What the task asks:
In the entries below, find the line with "873x428 pixels. At" and the line with "You are a computer-use agent. Image". Print those two and everything between them exactly, and nothing else.

Dataset extract:
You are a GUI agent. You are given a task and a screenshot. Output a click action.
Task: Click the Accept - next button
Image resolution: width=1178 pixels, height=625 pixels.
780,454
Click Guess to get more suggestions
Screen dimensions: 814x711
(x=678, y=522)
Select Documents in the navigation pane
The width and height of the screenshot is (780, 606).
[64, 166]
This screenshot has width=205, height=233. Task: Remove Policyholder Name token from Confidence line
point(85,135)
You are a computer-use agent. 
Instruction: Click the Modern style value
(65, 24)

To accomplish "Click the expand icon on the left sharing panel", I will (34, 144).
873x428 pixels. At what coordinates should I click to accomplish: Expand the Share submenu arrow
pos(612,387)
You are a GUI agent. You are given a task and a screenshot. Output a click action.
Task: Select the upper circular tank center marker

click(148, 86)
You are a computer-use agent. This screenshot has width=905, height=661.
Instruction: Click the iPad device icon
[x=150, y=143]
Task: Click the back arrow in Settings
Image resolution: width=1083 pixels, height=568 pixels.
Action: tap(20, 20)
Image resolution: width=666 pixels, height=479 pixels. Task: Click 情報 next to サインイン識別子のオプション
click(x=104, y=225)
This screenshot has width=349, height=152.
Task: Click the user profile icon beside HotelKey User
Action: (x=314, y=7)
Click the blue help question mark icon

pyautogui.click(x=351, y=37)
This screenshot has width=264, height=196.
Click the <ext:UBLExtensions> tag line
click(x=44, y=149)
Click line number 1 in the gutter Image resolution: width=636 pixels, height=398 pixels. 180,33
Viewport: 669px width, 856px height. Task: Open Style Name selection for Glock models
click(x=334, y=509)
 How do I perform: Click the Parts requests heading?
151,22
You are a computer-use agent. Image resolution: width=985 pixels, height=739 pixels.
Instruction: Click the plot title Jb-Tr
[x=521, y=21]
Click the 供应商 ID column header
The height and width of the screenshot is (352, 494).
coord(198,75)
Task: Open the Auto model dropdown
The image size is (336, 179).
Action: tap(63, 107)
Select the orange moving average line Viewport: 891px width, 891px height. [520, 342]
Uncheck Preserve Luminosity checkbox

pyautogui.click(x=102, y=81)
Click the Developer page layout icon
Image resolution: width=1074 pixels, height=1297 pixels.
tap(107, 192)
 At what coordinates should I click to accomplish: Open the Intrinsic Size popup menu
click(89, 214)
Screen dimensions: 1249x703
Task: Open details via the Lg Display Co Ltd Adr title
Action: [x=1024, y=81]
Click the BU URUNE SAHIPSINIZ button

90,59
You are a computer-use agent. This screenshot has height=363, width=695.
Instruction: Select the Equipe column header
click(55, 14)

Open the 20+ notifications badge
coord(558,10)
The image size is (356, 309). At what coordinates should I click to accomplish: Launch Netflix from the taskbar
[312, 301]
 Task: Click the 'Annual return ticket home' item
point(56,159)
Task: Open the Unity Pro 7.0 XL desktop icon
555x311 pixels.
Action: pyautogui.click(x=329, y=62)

Reply to the task:
873x428 pixels. At what coordinates should I click to accomplish: Expand the Share submenu arrow
pos(612,387)
You are a GUI agent. You are given a task and a screenshot. Output a click action.
Task: Select the upper circular tank center marker

click(148, 86)
You are a computer-use agent. This screenshot has width=905, height=661.
Instruction: Click the iPad device icon
[x=150, y=143]
Task: Click the back arrow in Settings
Image resolution: width=1083 pixels, height=568 pixels.
Action: tap(20, 20)
Image resolution: width=666 pixels, height=479 pixels. Task: Click 情報 next to サインイン識別子のオプション
click(x=104, y=225)
This screenshot has width=349, height=152.
Task: Click the user profile icon beside HotelKey User
Action: (x=314, y=7)
Click the blue help question mark icon

pyautogui.click(x=351, y=37)
This screenshot has width=264, height=196.
Click the <ext:UBLExtensions> tag line
click(x=44, y=149)
Click line number 1 in the gutter Image resolution: width=636 pixels, height=398 pixels. 180,33
Viewport: 669px width, 856px height. Task: Open Style Name selection for Glock models
click(x=334, y=509)
 How do I perform: Click the Parts requests heading?
151,22
You are a computer-use agent. Image resolution: width=985 pixels, height=739 pixels.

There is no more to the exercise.